From the physical, Joseph passes on to deal with the psychical man. Man, he says, is made up of three souls, vegetative, animal, and rational. Of these the rational soul is the highest in quality: it is of a spiritual substance; and its accidents are equally spiritual, as, for instance, conception, justice, benevolence, etc. Imbecility, injustice, malice, etc., are not accidents, but are negations of the accidents of conception, justice, and benevolence.
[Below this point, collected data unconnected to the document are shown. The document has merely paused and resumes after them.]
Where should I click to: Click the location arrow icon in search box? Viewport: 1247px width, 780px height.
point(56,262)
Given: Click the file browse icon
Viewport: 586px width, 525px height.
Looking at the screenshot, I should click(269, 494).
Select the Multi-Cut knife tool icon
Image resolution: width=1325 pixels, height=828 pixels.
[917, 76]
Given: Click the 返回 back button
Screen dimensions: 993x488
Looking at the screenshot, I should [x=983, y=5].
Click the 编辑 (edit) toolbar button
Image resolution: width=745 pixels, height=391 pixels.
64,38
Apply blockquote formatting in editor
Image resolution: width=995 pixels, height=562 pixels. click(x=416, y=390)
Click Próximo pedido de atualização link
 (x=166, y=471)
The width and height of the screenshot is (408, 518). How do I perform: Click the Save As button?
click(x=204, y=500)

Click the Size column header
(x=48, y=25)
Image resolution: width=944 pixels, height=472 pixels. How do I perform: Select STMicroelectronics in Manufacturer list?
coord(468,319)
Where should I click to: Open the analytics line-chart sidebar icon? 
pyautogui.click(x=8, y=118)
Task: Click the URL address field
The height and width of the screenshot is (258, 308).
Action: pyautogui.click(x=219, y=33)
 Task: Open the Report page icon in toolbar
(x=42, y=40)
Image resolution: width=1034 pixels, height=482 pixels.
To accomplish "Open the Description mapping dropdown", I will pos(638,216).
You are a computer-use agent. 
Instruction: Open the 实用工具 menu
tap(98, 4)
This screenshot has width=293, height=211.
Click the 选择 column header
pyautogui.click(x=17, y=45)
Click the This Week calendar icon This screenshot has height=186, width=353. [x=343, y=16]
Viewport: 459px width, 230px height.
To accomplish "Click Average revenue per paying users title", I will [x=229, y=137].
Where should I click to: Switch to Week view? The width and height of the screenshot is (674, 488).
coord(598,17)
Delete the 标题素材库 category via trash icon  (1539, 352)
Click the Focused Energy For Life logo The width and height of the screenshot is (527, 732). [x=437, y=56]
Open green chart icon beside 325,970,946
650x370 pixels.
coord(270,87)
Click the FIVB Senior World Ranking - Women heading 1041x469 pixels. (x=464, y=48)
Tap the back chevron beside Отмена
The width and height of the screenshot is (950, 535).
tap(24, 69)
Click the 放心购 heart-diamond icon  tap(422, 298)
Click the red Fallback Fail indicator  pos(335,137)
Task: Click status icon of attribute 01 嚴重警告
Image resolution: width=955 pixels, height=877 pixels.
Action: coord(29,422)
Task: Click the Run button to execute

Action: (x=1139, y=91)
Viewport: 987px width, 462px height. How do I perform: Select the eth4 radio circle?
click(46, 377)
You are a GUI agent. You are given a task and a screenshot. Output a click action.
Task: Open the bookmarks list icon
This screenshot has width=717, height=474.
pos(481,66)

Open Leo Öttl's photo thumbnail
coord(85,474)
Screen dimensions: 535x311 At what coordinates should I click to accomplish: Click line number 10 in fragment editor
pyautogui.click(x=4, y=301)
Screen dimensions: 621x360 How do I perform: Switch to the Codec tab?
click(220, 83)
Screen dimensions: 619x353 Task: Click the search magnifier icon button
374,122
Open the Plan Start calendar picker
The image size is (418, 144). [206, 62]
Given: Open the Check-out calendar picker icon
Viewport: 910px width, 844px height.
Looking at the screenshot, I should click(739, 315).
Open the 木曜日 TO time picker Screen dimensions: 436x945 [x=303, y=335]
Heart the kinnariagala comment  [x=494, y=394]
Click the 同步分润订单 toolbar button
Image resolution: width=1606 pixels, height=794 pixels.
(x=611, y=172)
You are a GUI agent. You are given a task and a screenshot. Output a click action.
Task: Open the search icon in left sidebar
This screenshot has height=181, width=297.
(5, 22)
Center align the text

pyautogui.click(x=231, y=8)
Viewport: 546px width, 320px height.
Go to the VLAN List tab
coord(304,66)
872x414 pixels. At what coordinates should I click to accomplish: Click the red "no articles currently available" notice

Thus from the knowledge of his physical being man derives his conception of the material world; from that of his soul he acquires his conception of the spiritual world; and both of them lead to the cognizance of the Creator.

==Theological views==
The third division deals with the doctrine of God, the divine attributes, and similar theological problems. Like Saadia Gaon and Bahya ibn Paquda, though more precisely and more systematically, Joseph proves the creation of the world (and consequently the existence of a Creator) from its finiteness. He criticizes the theory of the Motekallamin (as expounded in the Machkimat Peti of Joseph ha-Ro'eh), who assert that the world was produced by the created will of God. For him the will of God has existed from all eternity, and can not be separated from the essence of God. He claims that creation is timeless, and that before the production of the spheres time did not exist.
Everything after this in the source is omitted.